Indian citizens to get unique IDs
The objective of the new system is to be a national proof of identity, effective for everything, from welfare benefits to updating land records. In India, for the time being, 80 million income tax payers possess a Permanent Account Number (PAN), some 200 million people are account holders in public and private banks, some 500 million are mobile phone consumers and over 600 million Indians have election cards. Of course, there is a considerable overlap between these databases, but no one is able to evaluate it yet. The Unique Identification Authority of India (UIDAI) will be in charge of establishing the UID number database, but also look at the database of Indian passport holders, public distribution system cards for food for the poor, and the list of cooking gas consumers in the country. The project's main technology centre will be based in Bangalore, with eight regional centers working with the various states. The UIDAI will partner with multiple registrars like states(food supplies like Ration shops, Panchayat and Education), oil ministry (LPG agencies, oil companies), health insurance( Rashtriya Swasthya Bima Yojna (RSBY)) and banks.

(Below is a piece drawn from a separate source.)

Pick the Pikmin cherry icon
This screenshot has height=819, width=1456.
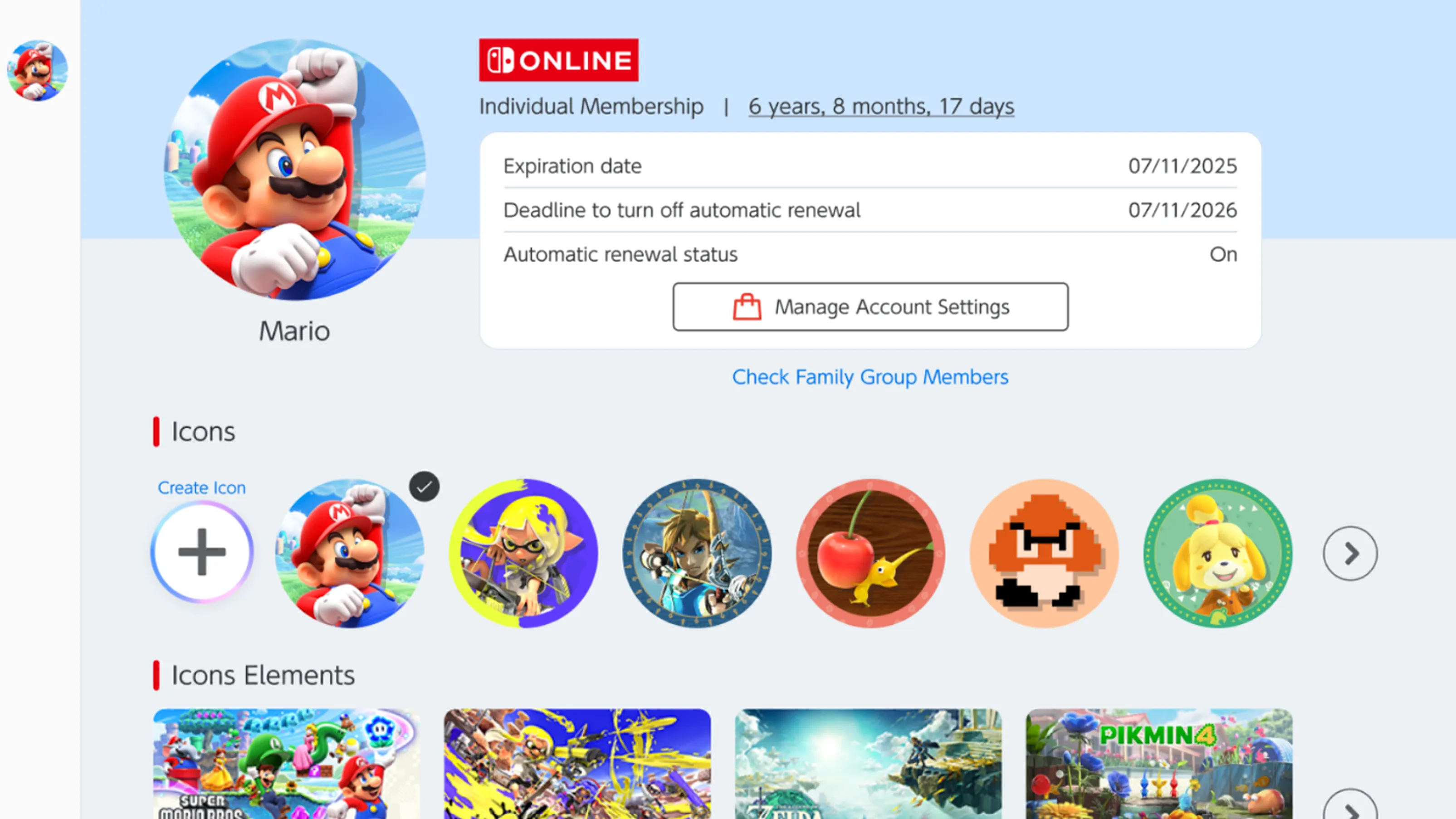tap(870, 553)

The Universal Identification Authority of India (UIDAI) had defined 12 parameters of data that will be used for India’s Unique ID (UID) : name , UID number , photograph, right hand forefinger print , name of father, UID of father, name of mother, UID of mother, date of birth, sex, place of birth, address. Biometric technologies will enable Unique Identification Authority of India to uniquely identify a person. Data will be captured at the point of enrolment and a de-duplication check simply means that a given packet of biometrics is run against the entire database to see if there is any person in the database with those biometrics and reject it if it is saying that he/she is already there on some other number or name.

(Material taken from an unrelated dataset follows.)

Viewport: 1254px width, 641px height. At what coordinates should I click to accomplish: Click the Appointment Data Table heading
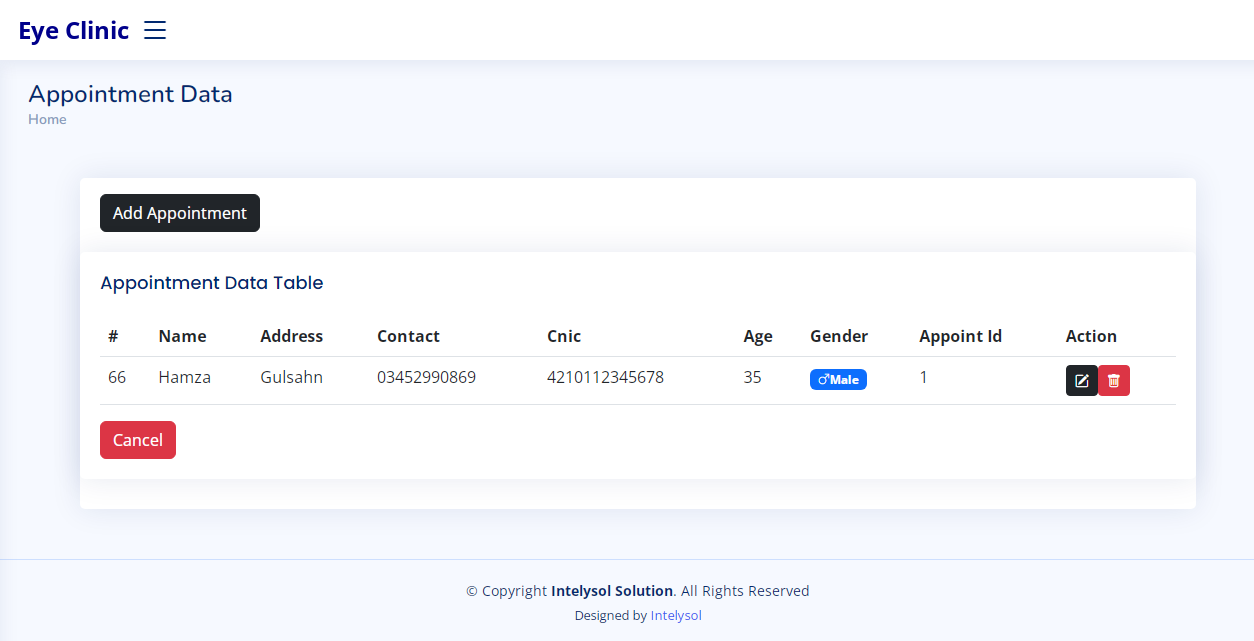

The unique number will not be an identity card - instead, the number will be included in documents like election identity cards, PAN cards and bank account numbers. In fact, users of UID database such as government agencies, banks, insurance agencies etc. may choose to issue cards that use the UID database for authentication.
The scheme is the brainchild of Nandan Nilekani, one of India's best-known software tycoons and now head of the government's Unique Identification Authority. "We are going to have to build something on the scale of Google but it will change the country … every person for first time will be able to prove who he or she was."